OBIETTIVO 1:
Nel testo sulla tenerezza, quale gesto rappresenta bene la manifestazione di tenerezza verso l'altro?
OBIETTIVO 2:
Elenca le forme non corporee che, secondo il testo sulla tenerezza, la carezza può assumere.
OBIETTIVO 3:
Prosegui il testo sulla tenerezza dopo la sua ultima frase.

BRANO ESTRATTO:
Essa sembra, almeno per un istante, poterci salvare da quest’indurimento ombelicale che ci ha ingessati davanti alla vita.

Mi chiedo allora come sia possibile guidare un gruppo di persone senza che ogni tanto non si provi un senso di tenerezza verso di loro.
Io lo sento ogni tanto, anche verso i miei alunni.
Perché se gratto bene, sotto quella scorza, vedo volti che non sono così dissimili da quello di mia figlia.
Ci vedo a volte dei bambini spaventati, o al contrario allegri perché si può, si deve, esserlo anche fra le pareti di un’impresa.

Essere teneri significa commuoversi davanti alla vita, che prende forma anche nelle persone che incontriamo.
Si tratta di un’attivazione i cui contenuti mentali consistono in una disposizione affettiva e di contatto verso un’altra persona, sul piano della vicinanza e dell’intimità. A livello gestuale, la manifestazione di tenerezza verso l’altro è ben rappresentata dalla carezza, che non è solo corporea, ma come ben spiegava Eric Berne, può essere anche rappresentata da un complimento, un riconoscimento, o addirittura anche da una critica condotta al fine di giovare all’altro.
Dal punto di vista evolutivo, provare tenerezza, è fondamentale dal momento che ci dispone alla cura e all’accudimento di chi ne ha bisogno.

DATI FORNITI:
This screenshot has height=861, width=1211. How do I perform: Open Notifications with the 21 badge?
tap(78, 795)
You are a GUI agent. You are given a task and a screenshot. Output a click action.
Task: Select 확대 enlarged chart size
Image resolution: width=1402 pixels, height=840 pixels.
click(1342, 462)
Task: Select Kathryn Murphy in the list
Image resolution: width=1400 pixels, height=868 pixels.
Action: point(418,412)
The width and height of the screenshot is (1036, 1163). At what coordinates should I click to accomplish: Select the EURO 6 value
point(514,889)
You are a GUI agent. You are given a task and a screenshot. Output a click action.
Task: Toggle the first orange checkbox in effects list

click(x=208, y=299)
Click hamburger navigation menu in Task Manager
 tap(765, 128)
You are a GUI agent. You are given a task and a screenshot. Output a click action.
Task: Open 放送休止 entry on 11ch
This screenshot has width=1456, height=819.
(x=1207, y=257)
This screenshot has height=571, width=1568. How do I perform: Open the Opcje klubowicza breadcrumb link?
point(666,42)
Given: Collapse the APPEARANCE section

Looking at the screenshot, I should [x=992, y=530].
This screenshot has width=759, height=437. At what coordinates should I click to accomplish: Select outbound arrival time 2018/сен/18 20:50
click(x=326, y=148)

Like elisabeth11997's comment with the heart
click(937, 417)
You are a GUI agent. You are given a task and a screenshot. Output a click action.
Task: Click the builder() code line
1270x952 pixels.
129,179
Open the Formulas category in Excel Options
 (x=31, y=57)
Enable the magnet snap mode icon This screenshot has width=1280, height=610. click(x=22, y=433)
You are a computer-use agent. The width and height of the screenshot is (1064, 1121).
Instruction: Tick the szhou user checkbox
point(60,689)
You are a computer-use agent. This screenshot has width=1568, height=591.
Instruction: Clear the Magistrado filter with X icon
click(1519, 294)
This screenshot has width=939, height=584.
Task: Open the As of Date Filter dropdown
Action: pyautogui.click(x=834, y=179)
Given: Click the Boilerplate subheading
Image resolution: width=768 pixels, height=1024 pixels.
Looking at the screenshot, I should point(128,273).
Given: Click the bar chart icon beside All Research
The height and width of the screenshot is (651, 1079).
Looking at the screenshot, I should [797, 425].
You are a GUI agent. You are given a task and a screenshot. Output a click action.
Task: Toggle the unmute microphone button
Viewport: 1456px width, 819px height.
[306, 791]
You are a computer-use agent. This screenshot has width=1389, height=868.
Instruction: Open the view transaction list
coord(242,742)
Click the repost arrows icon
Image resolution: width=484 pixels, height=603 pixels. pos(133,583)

RISPOSTA ALL'ESERCIZIO 1:
La carezza.

RISPOSTA ALL'ESERCIZIO 2:
- Un complimento
- Un riconoscimento
- Una critica condotta al fine di giovare all'altro

RISPOSTA ALL'ESERCIZIO 3:
Nello specifico, si prova tenerezza protettiva nei confronti di qualcuno nel momento in cui lo si percepisce come indifeso rispetto a delle potenziali avversità, esposto perciò ad una possibile sofferenza o a un potenziale fallimento.
Personalmente in tutto questo ci vedo tante connessioni con il mondo del lavoro, a maggior ragione le vorrei vedere in chi, per scelta o per dovere, si trova a guidare o supportare altre persone.
Ma questa connessione la vorrei vedere a qualunque livello, perché da essa, probabilmente, dipende anche la sopravvivenza di quegli organismi che chiamiamo imprese.
Di sicuro la tenerezza è balsamo per chi traballa in una difficoltà.
È capacità di farsi meno per sostenere l’altro, scorgendo una fragilità che non è così dissimile da quella di una bambina con il casco d’astronauta.